[Date Prev][Date Next]
[Chronological]
[Thread]
[Top]
Re: SSL problems, certificate missmatch
Hello,
I'm not passing hostname to ldapsearch becuase I have only the default
hostnames (localhost.localadmin) setup. I start the server passing -h
"ldap:/// ldaps:///" which are supposed to use the default hostname. So I
can't see how I'm passing different hostnames.
I guess my problem is that I don't know where ldapsearch is getting the
information for what certificate to use, if I knew that then I could copy
the right certificate for it to use. Any suggestions please?
----- Original Message -----
From: "Norbert Klasen" <norbert.klasen@daasi.de>
To: "Leila Lappin" <galaxylappin@comcast.net>;
<OpenLDAP-software@OpenLDAP.org>
Sent: Friday, April 12, 2002 12:56 AM
Subject: Re: SSL problems, certificate missmatch
>
>
> --On Freitag, 12. April 2002 01:43 -0700 Leila Lappin
> <galaxylappin@comcast.net> wrote:
>
> > I came across this problem because when I do ldapsearch without -ZZ I
get
> > the data I'm expecting to see. But when I do the same search with -ZZ
> > option I only get "ldap_start_tls: Success" and no data.
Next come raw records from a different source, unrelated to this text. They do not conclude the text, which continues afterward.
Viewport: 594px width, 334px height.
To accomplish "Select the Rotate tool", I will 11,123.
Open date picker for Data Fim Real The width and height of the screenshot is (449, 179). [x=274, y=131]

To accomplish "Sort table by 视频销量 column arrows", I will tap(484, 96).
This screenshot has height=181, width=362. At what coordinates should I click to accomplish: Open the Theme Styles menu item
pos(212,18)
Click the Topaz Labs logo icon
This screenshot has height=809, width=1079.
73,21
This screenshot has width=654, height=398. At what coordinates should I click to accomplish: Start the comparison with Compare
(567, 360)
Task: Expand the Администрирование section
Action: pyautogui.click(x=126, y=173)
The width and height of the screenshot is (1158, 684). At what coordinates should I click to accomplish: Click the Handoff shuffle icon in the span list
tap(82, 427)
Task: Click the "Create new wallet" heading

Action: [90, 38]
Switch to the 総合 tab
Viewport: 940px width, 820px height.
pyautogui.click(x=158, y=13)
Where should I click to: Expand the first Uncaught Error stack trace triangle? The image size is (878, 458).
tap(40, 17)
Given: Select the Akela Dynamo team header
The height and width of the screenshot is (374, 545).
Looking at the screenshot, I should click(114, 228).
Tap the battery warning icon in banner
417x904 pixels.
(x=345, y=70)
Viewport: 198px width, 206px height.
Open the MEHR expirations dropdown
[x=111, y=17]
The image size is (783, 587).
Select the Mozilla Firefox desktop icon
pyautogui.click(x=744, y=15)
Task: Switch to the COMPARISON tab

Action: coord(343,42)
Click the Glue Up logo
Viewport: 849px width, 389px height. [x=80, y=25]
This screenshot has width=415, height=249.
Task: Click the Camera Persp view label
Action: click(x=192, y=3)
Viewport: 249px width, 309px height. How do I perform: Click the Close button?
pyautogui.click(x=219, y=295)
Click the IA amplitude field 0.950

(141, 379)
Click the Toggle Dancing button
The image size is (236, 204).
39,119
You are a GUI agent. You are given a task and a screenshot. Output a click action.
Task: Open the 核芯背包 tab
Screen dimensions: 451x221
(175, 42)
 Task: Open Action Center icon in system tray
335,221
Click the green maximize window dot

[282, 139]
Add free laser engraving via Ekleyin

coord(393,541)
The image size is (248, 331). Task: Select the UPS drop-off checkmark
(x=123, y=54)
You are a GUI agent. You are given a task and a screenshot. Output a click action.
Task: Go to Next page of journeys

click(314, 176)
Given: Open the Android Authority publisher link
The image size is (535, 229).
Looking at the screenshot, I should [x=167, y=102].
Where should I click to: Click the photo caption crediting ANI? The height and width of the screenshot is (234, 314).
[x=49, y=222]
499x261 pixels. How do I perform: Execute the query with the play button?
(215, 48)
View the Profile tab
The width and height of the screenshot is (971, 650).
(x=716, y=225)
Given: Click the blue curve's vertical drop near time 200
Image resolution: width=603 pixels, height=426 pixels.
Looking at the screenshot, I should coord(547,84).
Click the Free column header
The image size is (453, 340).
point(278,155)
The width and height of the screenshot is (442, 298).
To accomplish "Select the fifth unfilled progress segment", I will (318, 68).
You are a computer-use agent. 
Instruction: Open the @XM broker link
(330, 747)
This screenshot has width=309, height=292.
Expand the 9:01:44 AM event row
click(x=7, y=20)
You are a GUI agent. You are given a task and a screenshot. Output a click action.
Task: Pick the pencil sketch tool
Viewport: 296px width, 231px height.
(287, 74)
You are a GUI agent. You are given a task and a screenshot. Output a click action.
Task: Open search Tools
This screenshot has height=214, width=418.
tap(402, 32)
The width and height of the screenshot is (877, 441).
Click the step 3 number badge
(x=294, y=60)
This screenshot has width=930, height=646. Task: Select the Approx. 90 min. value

I looked
> > through diagnostics on the client side and saw an error with mismatched
> > hostnames on certificates. It's clear that two different certificates
> > are being used by the client and server but why and how can I fix it?
>
> You need to use the hostname that is specified in the certificate (either
> as CN attribute in the DN or as subjectAltName of type DNS) as the
hostname
> you connect to. If these two don't match, the connection is aborted
because
> this mismatch could result from a Man-in-the-Middle attack.
>
> --
> Norbert Klasen, Dipl.-Inform.
> DAASI International GmbH phone: +49 7071 29 70336
> Wilhelmstr. 106 fax: +49 7071 29 5114
> 72074 Tübingen email: norbert.klasen@daasi.de
> Germany web: http://www.daasi.de
>
>